■ Provided records ■
■ ■ ■ ■

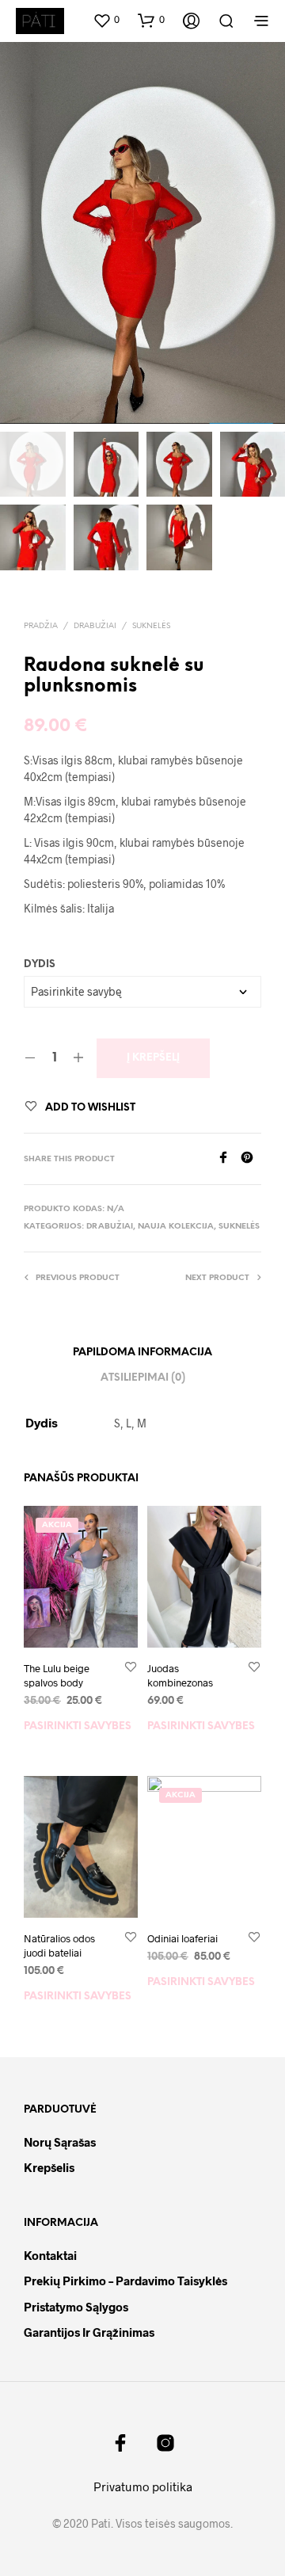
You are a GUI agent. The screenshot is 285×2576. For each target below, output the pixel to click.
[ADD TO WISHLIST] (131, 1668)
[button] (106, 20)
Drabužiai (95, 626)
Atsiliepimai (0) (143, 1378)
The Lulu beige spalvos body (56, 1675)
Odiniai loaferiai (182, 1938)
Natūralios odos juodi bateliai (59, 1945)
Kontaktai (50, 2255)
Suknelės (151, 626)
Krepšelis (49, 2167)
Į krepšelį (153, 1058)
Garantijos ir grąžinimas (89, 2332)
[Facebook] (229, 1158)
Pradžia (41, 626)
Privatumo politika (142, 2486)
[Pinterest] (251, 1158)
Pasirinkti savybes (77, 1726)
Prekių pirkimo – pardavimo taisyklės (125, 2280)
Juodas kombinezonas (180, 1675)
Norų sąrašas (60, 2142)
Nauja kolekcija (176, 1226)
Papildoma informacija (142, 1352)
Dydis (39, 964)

■ ■ ■ ■

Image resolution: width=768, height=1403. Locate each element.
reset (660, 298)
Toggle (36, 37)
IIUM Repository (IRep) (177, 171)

■ ■ ■ ■

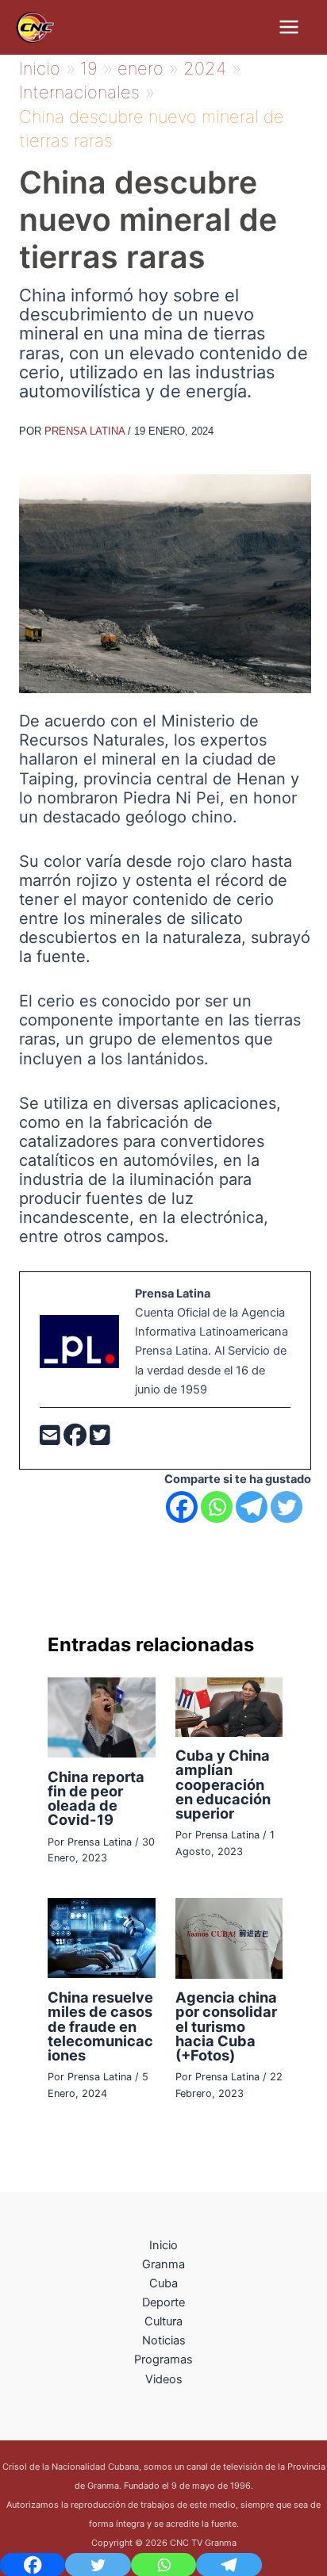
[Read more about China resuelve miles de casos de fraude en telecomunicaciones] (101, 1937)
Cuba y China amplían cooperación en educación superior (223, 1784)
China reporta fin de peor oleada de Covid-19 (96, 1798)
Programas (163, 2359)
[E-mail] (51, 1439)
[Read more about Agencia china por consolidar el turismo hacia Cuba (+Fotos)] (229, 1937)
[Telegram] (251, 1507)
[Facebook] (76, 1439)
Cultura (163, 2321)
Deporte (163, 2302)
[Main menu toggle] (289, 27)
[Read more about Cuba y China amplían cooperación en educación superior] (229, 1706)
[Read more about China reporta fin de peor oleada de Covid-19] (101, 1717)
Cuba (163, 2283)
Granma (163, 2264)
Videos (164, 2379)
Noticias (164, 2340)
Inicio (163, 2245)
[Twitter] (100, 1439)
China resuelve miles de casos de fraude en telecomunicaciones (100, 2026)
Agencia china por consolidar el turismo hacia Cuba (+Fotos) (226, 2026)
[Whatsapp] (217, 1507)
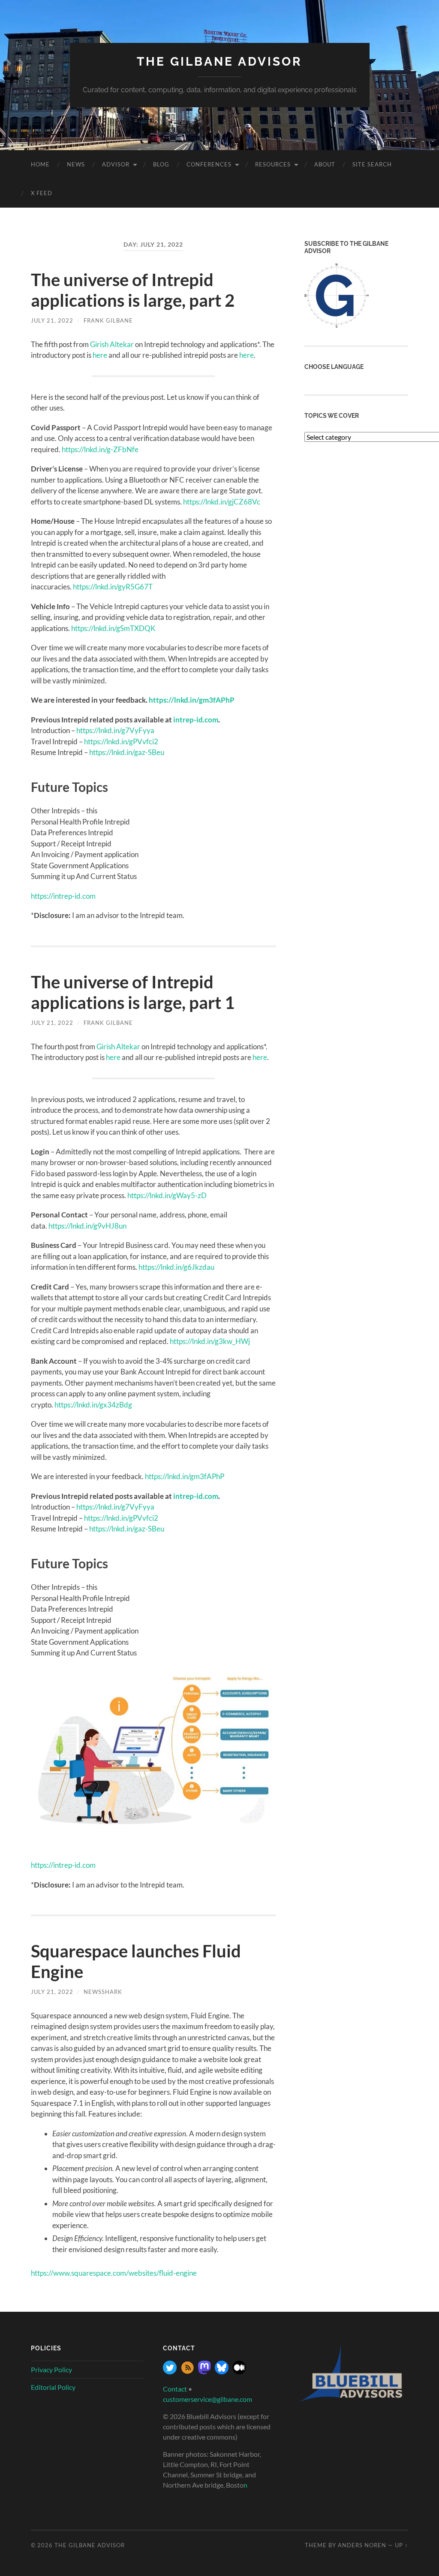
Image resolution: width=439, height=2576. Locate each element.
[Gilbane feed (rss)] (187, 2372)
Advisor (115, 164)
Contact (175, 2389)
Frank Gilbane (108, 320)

■ ■ ■ ■

Would you print, exactly as written, every line above from the one holding "Pasirinkti savybes (77, 1726)" through the one holding "Dydis (39, 964)", with both included and no other lines?

■ Response area ■
Pasirinkti savybes (77, 1726)
Prekių pirkimo – pardavimo taisyklės (125, 2280)
Juodas kombinezonas (180, 1675)
Norų sąrašas (60, 2142)
Nauja kolekcija (176, 1226)
Papildoma informacija (142, 1352)
Dydis (39, 964)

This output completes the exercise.